Some residents skeptical
The social service agencies that assisted them in Tent City would keep helping. So would job training and drug treatment programs.

Even as they knocked down their tents and sorted out their possessions Thursday, residents were skeptical.

In the morning, 31-year-old Jason Strom worried about the next 48 hours.

For Strom, a heroin addict for half his life, and others with drug problems, medical detoxification was to begin Saturday.

With no access to drugs, he was worried that people were going to be sick during the hotel stay.

And as others shuffled onto a tour bus at midday, he and wife, Jessica Kron, still hadn't managed to sift through everything they kept in the tent that has been home for the past year or so.

"If I came to their home and said, 'Pack up and come with me,' how would they feel?" he asked.

Before he got on the bus with his laptop computer, James Boggs, one of the top officials in Tent City's governing structure, seemed amazed that the help he always wanted to line up had arrived. And he wondered whether it was real.

"Where the hell were they before?" he asked. "Is this a backdoor way to get us to leave because they couldn't do it any other way?"

But Hal Miller, a homeless outreach coordinator for Volunteers of America of the Delaware Valley, said all of the residents had agreed to join The Nehemiah Group's rescue effort.

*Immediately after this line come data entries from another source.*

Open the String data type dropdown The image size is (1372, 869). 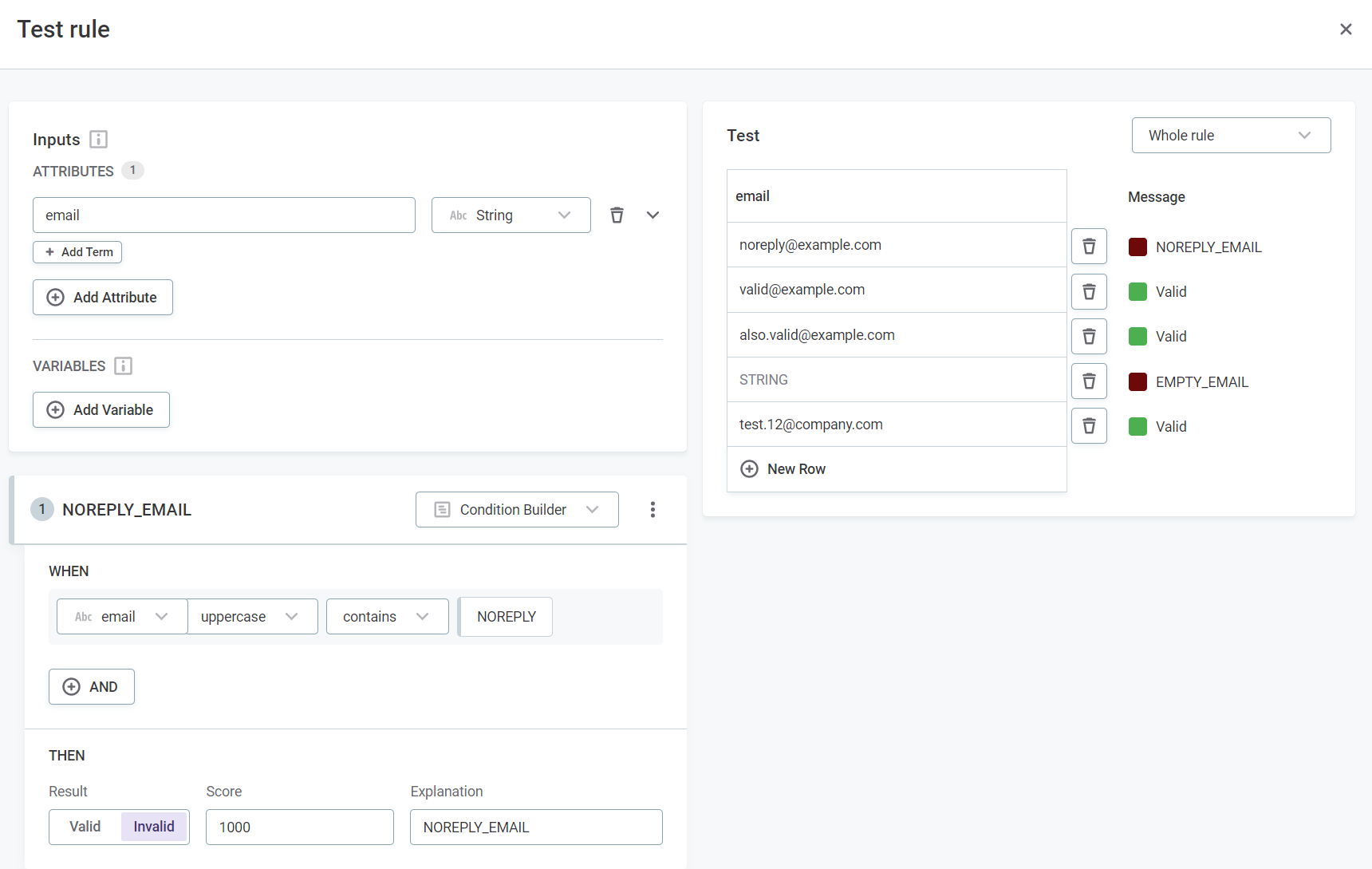[511, 215]

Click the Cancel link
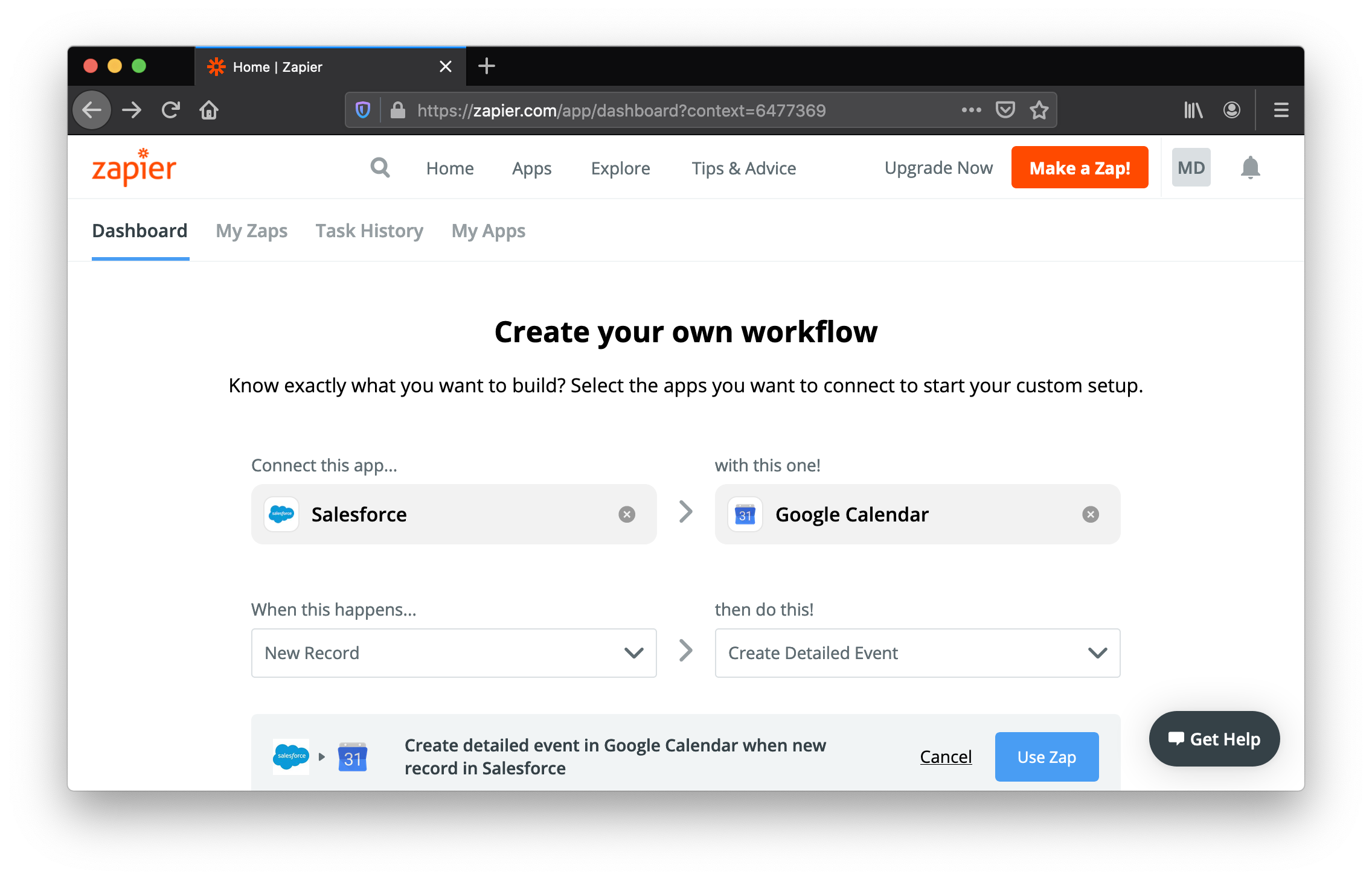[946, 757]
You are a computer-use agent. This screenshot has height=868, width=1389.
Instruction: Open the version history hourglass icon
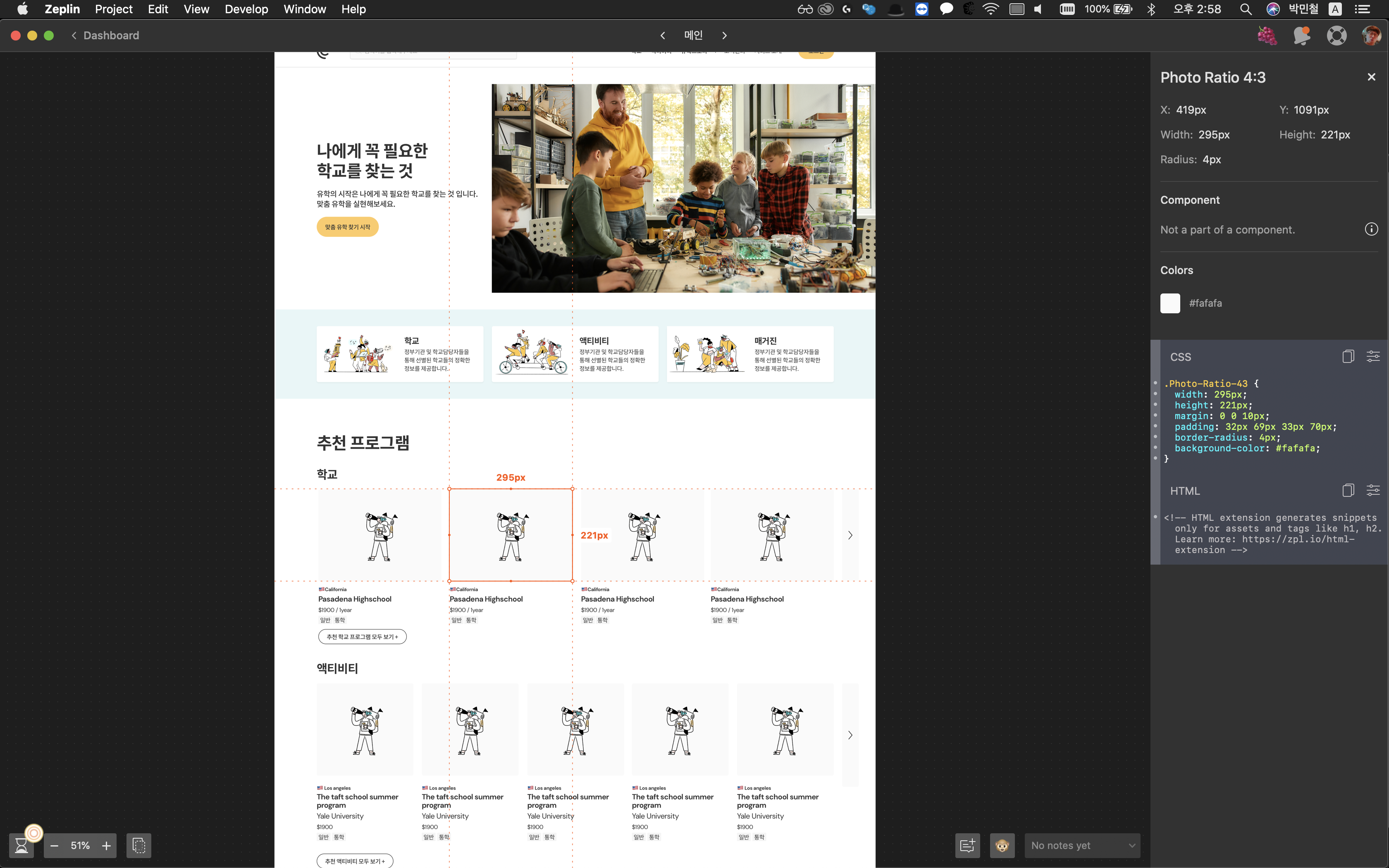(21, 845)

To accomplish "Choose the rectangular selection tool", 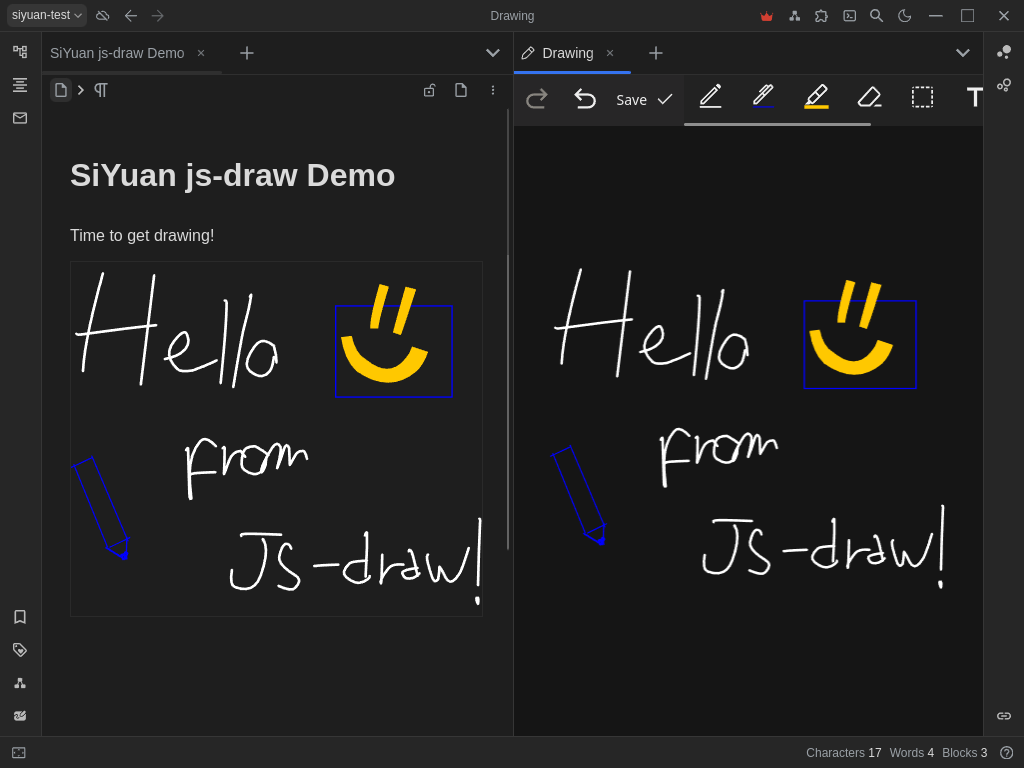I will click(x=922, y=97).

Volunteers assist moving effort
So residents and volunteers spent the morning carting away their possessions in wheelbarrows, shopping carts and wheelchairs.

Tom Lind, a doctor who often brought his family with him to hand out sandwiches and medical equipment for diabetics, took the rules off a tree. They were destined for the walls of his living room in Sewell.

Robins found a fresh source of food as they poked in the flattened mud where tents had sat.

And finally, around 1:30 p.m. Banks hopped in Khan's Cadillac Escalade and stood up with his head through the sun roof.

A few minutes, the busload of Tent City refugees followed.

About that time, another homeless man took an abandoned shopping cart.

He made his away across Federal Street with it and pushed it to the place where he's living — a single tent less than a block from the erstwhile Tent City.